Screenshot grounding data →
· · · ·

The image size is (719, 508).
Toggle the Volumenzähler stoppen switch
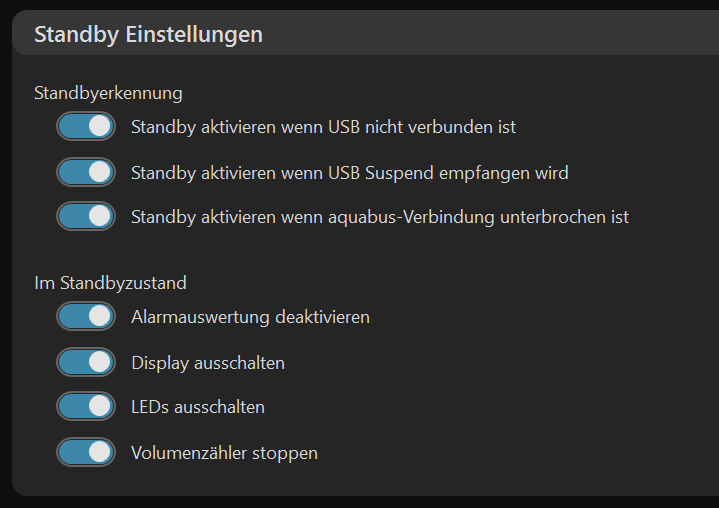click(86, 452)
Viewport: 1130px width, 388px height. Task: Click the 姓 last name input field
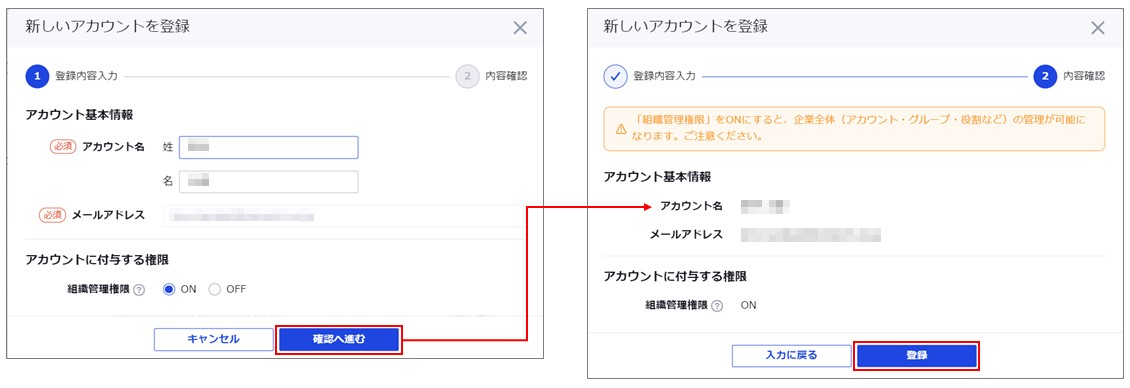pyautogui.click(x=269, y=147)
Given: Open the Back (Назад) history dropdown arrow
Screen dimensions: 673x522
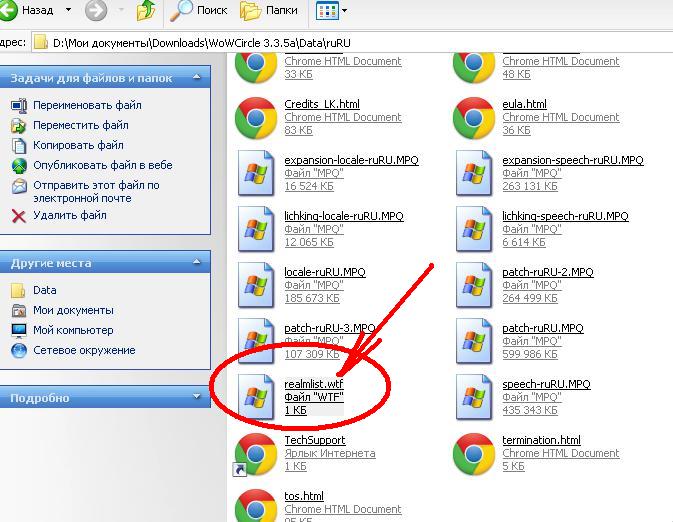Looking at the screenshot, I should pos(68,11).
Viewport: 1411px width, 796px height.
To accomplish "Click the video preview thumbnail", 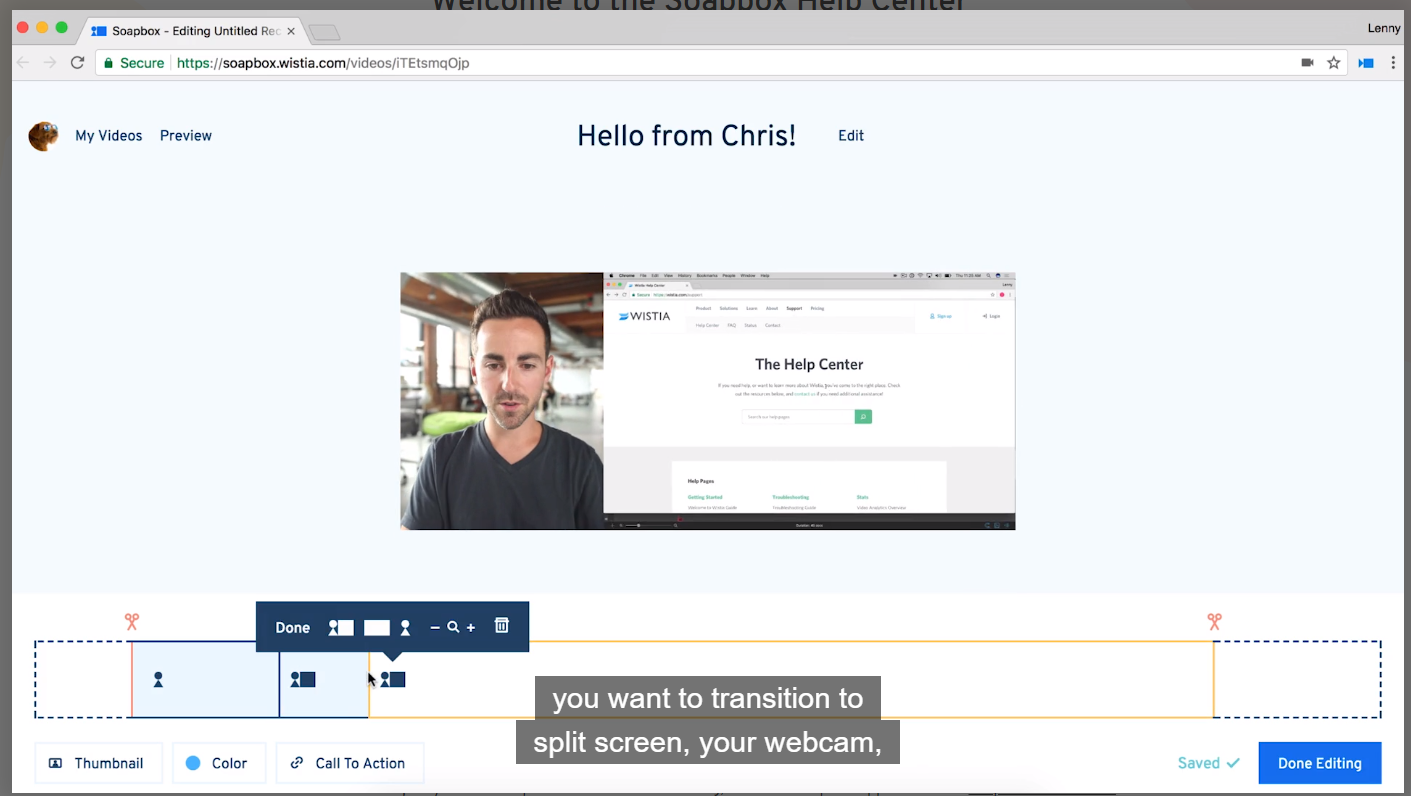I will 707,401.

· · · ·

WHAT YOU WILL DO → The answer must be an exact copy of the lines above, from the start of the records through the line with "Given: Open the", and of nothing else; no pictures belong in it.

THE COMPLETED TASK →
The image size is (719, 508).
Toggle the Volumenzähler stoppen switch
click(86, 452)
Viewport: 1130px width, 388px height. Task: Click the 姓 last name input field
pyautogui.click(x=269, y=147)
Given: Open the Back (Назад) history dropdown arrow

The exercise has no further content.